The fact that GoTo recently launched its GoPay wallet as a standalone app suggests that the Indonesian company is cognizant of this problem. “We hope Gopay will reach a wide public, especially those who are not yet users of Gojek and Tokopedia,” GoTo Group CEO Patrick Walujo said in July.
Fintech is the brightest spot
The good news for Sea, Grab and GoTo is that even if they cannot be Southeast Asian super apps, their respective fintech businesses all have strong potential.
Grab’s fintech division did fairly well in the second quarter. Revenue rose 223% to US$40 million on the back of improved monetization of the payment business and higher contributions from lending – though gross merchandise value declined 13% to US$1.3 billion from US$1.49 billion in the same period last year. Meanwhile, loan disbursement grew by 47%.
As for GoTo, it is among the most recognized tech companies in its massive home market of Indonesia, where a significant portion of the population of 275 million has limited access to the formal banking system. By GoTo’s own estimate, 97 million Indonesians are unbanked. GoTo has a foothold in the digital financial services market thanks both to its investment in the local lender Bank Jago and its GoPay app.
Compared to Grab and GoTo, Sea’s fintech business is more mature, with full-fledged digital banks in Singapore, Malaysia, the Philippines and Indonesia. In the second quarter, Sea’s digital financial services revenue rose 53.4% annually to $427.9 million, while adjusted EBITDA was $137 million, as compared to a loss of $111.5 million for the second quarter of 2022.

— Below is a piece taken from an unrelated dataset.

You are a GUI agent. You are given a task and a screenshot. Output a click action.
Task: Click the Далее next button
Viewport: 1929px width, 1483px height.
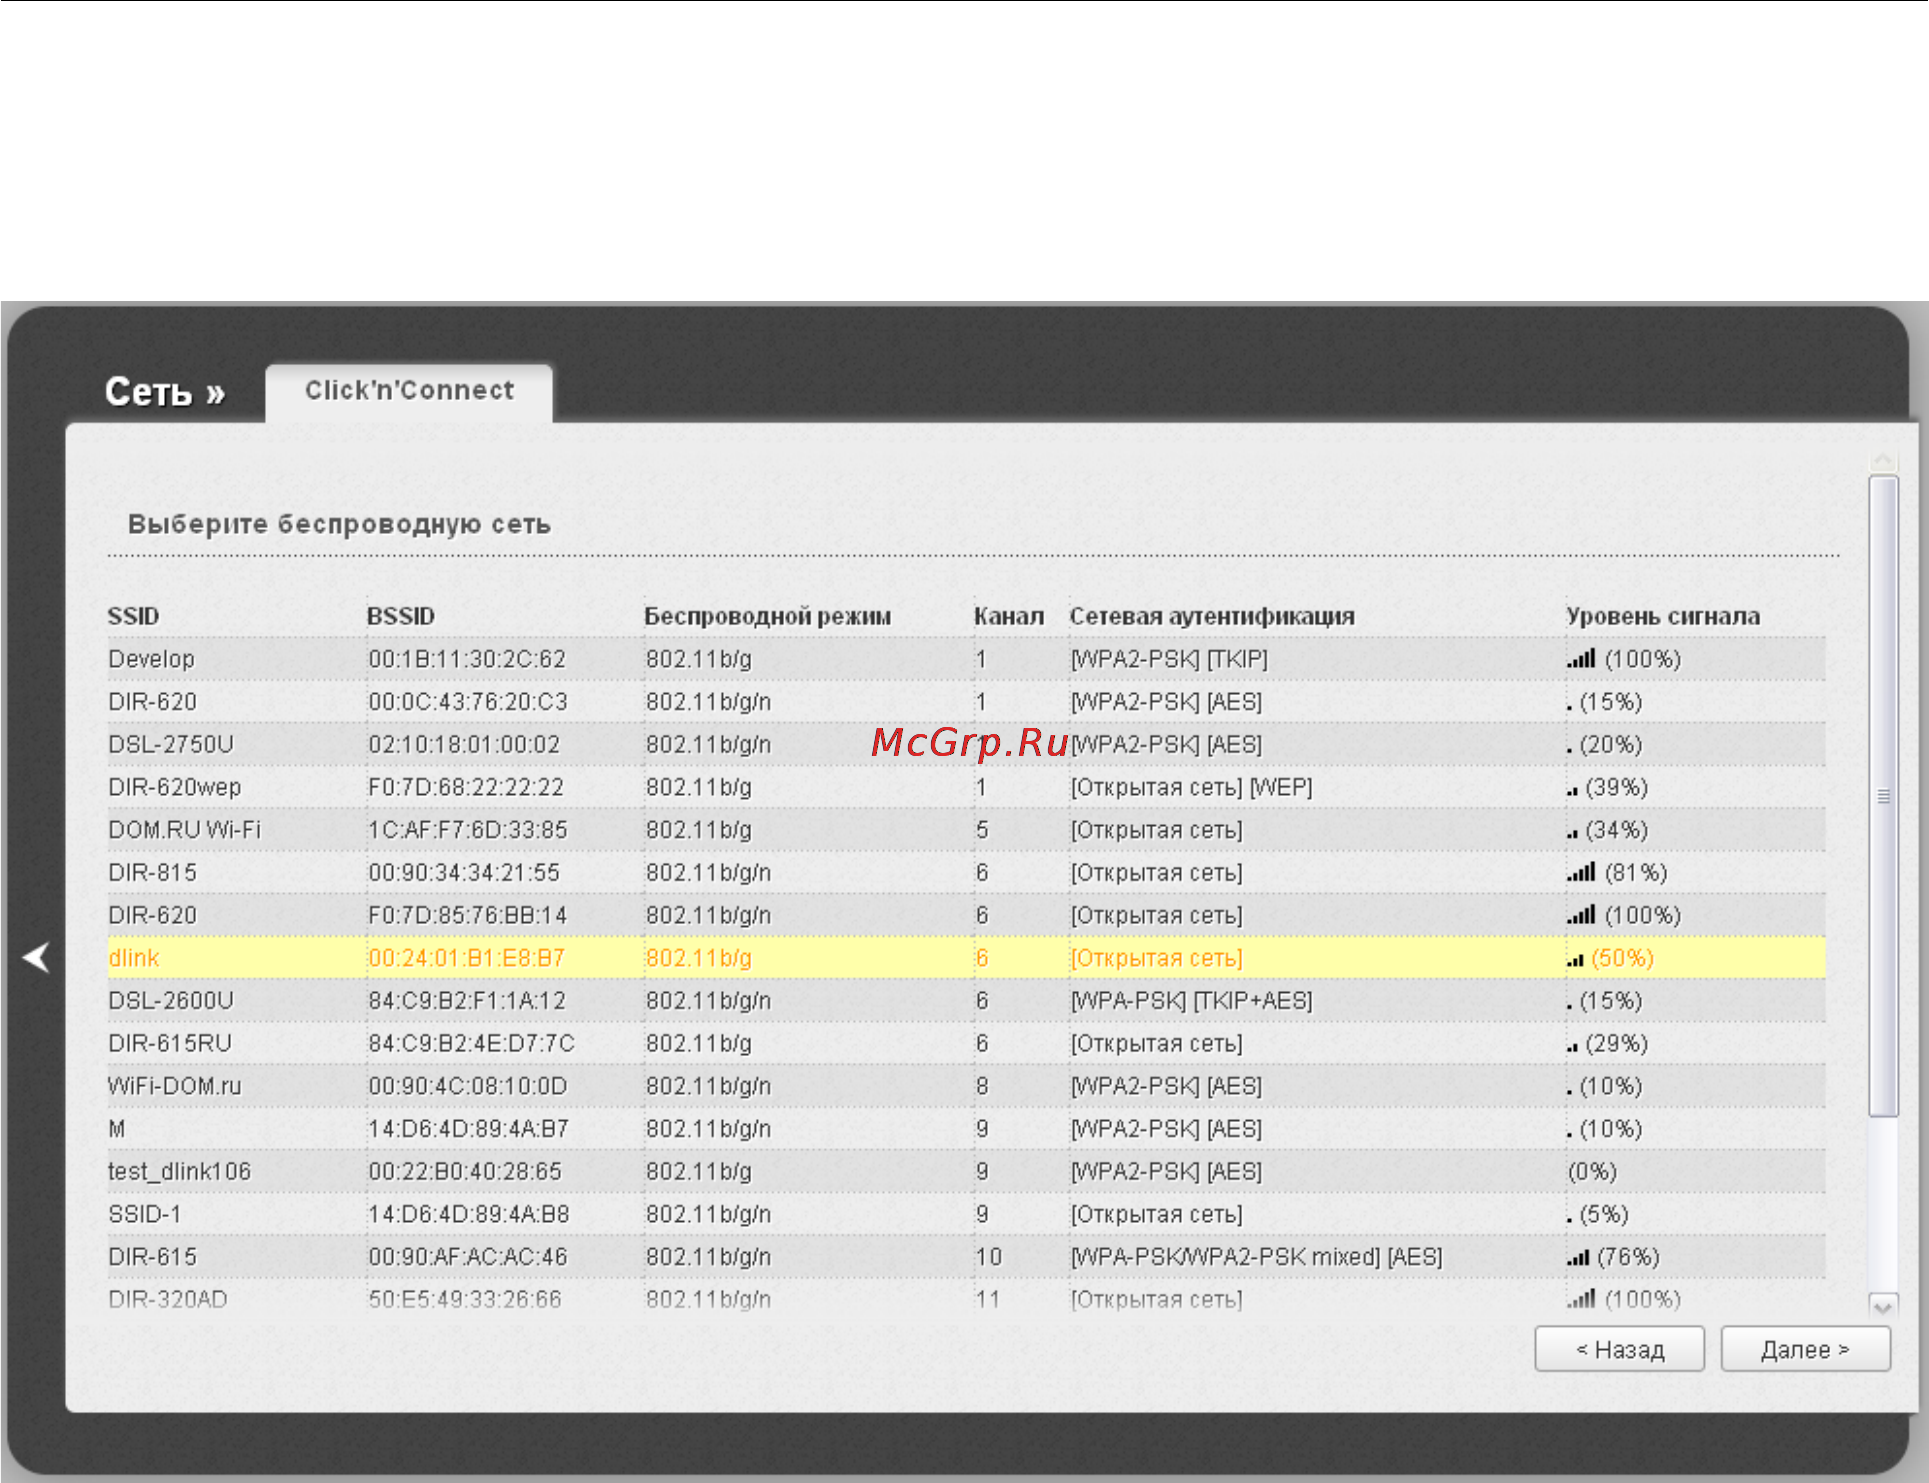(1805, 1349)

It will be interesting to see if SeaBank in the Philippines can replicate the success of the company’s Indonesia digibank, which earned a net profit of US$18 million in FY2022, in part because it successfully leveraged the synergies between Shopee and the online bank. As in Indonesia, Shopee is one of the largest e-commerce platforms in the Philippines.
Stretched too thin
Overall, Grab, GoTo and Sea may eventually have to pare down, spin off or otherwise exit loss-making businesses if they want to be successful in digital financial services, where they compete against many competent pure-play fintechs. All three companies spent years swinging for the fences when the VC money flowed freely and they still have not fully adjusted to the new normal.

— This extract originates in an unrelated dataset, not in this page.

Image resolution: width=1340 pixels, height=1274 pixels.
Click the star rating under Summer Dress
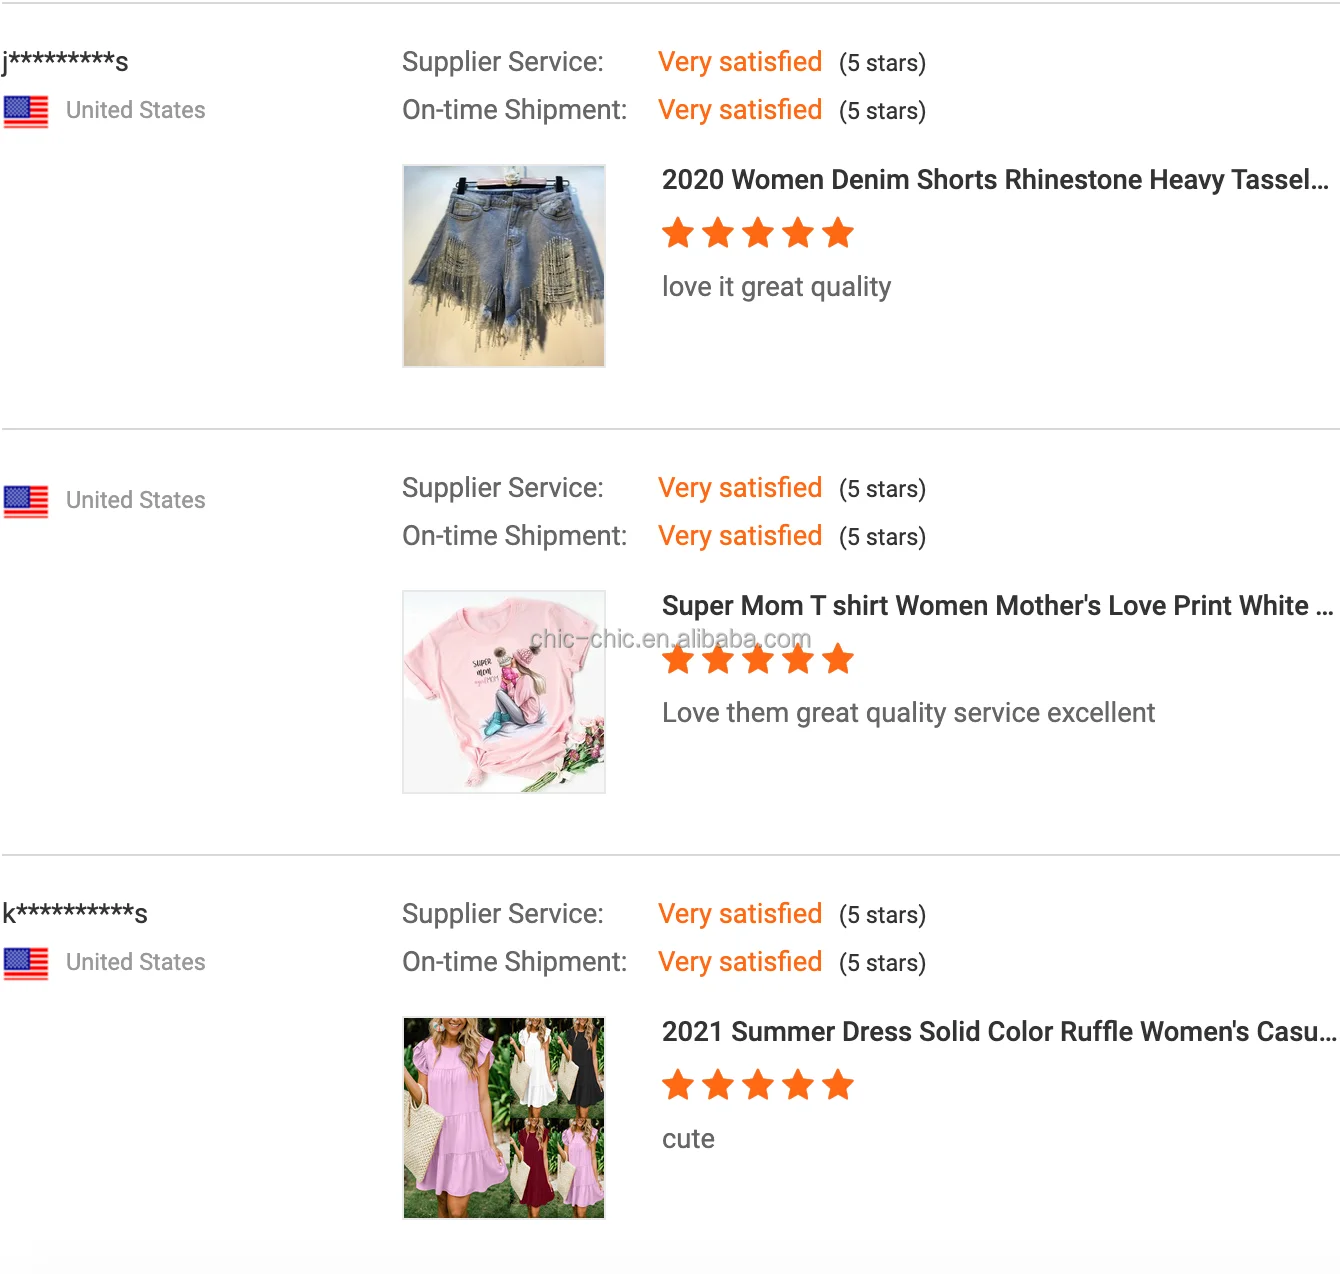(x=758, y=1086)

While banking may have synced naturally to existing digital services in China, that may not be the case in Southeast Asia. To be sure, Shopee could be an exception, but even then, Shopee faces intense competition that Alibaba’s e-commerce platforms did not.
Ultimately, Sea, Grab and GoTo all struggle with the commoditization of digital services that has occurred in recent years in Southeast Asia. The three companies do not possess anything that’s effectively irreplaceable, as Taobao and Alipay were for Chinese online shoppers, or WeChat for Chinese people chatting with family, friends and colleagues.

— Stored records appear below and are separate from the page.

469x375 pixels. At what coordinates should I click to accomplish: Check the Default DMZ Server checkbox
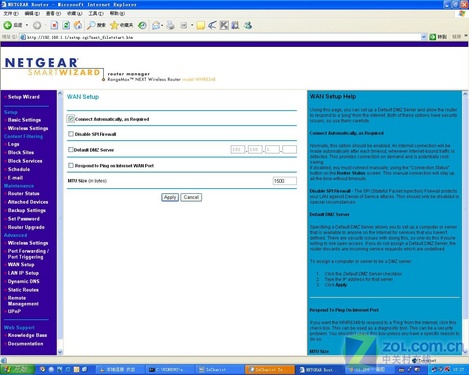(x=71, y=150)
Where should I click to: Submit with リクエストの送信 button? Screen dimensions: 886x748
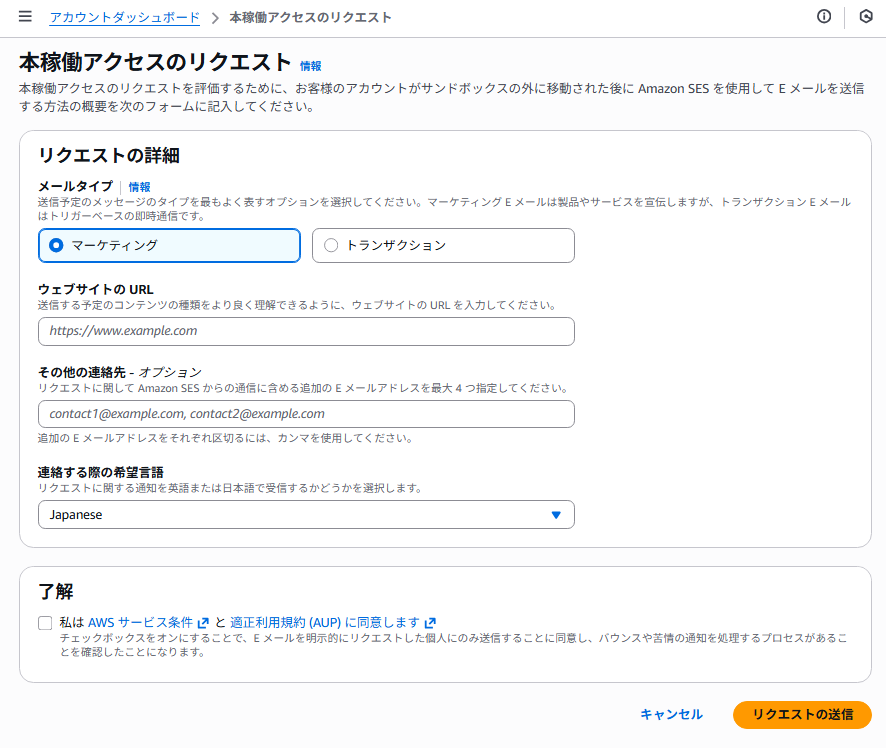[802, 714]

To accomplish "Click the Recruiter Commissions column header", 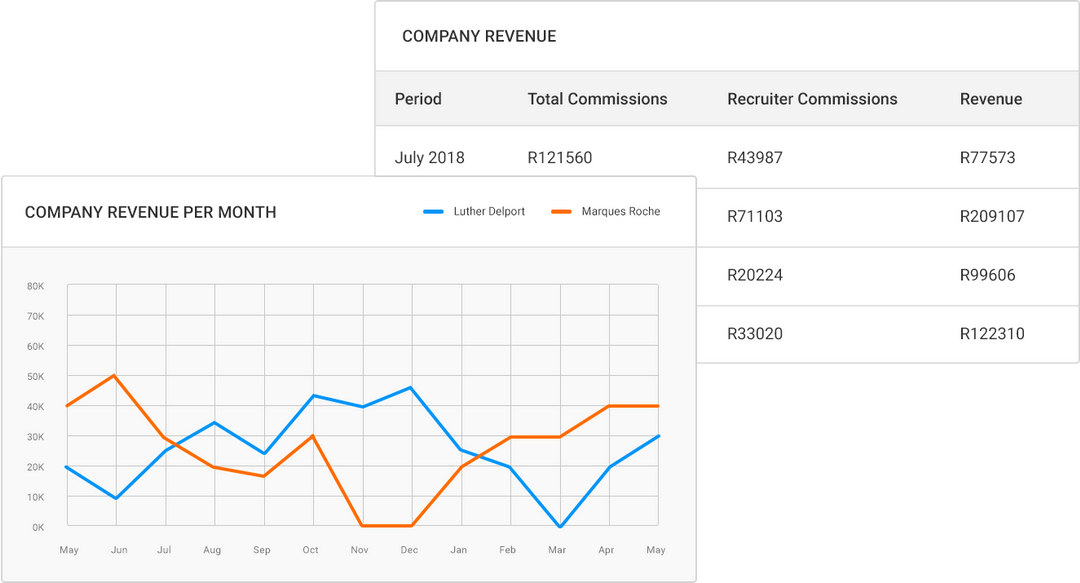I will tap(812, 99).
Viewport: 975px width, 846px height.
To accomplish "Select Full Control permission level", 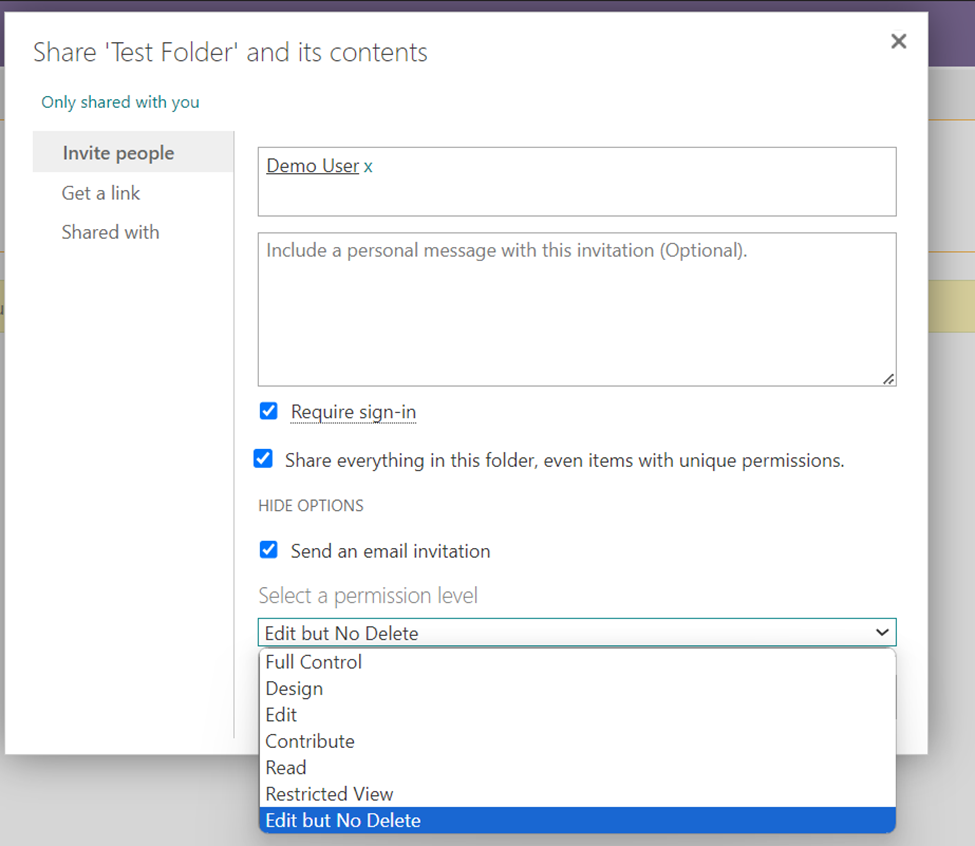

For that reason, we reckon that Tik-Tok, which is indispensable to many of its users’ lives, could be a real threat to both GoTo’s and Shopee’s e-commerce businesses. In 2022, TikTok Shop expanded to six Southeast Asian countries: Singapore, Malaysia, Indonesia, the Philippines, Vietnam and Thailand. In recent interviews, Southeast Asian users told Nikkei Asia “they feel obsessed with the app,” since it simplifies the online shopping process with easily scrollable lists of videos.
Until they find a way to win lasting user loyalty, Sea, Grab and GoTo will face constant threats from their competitors that have investors asking hard questions about the viability of their respective business models.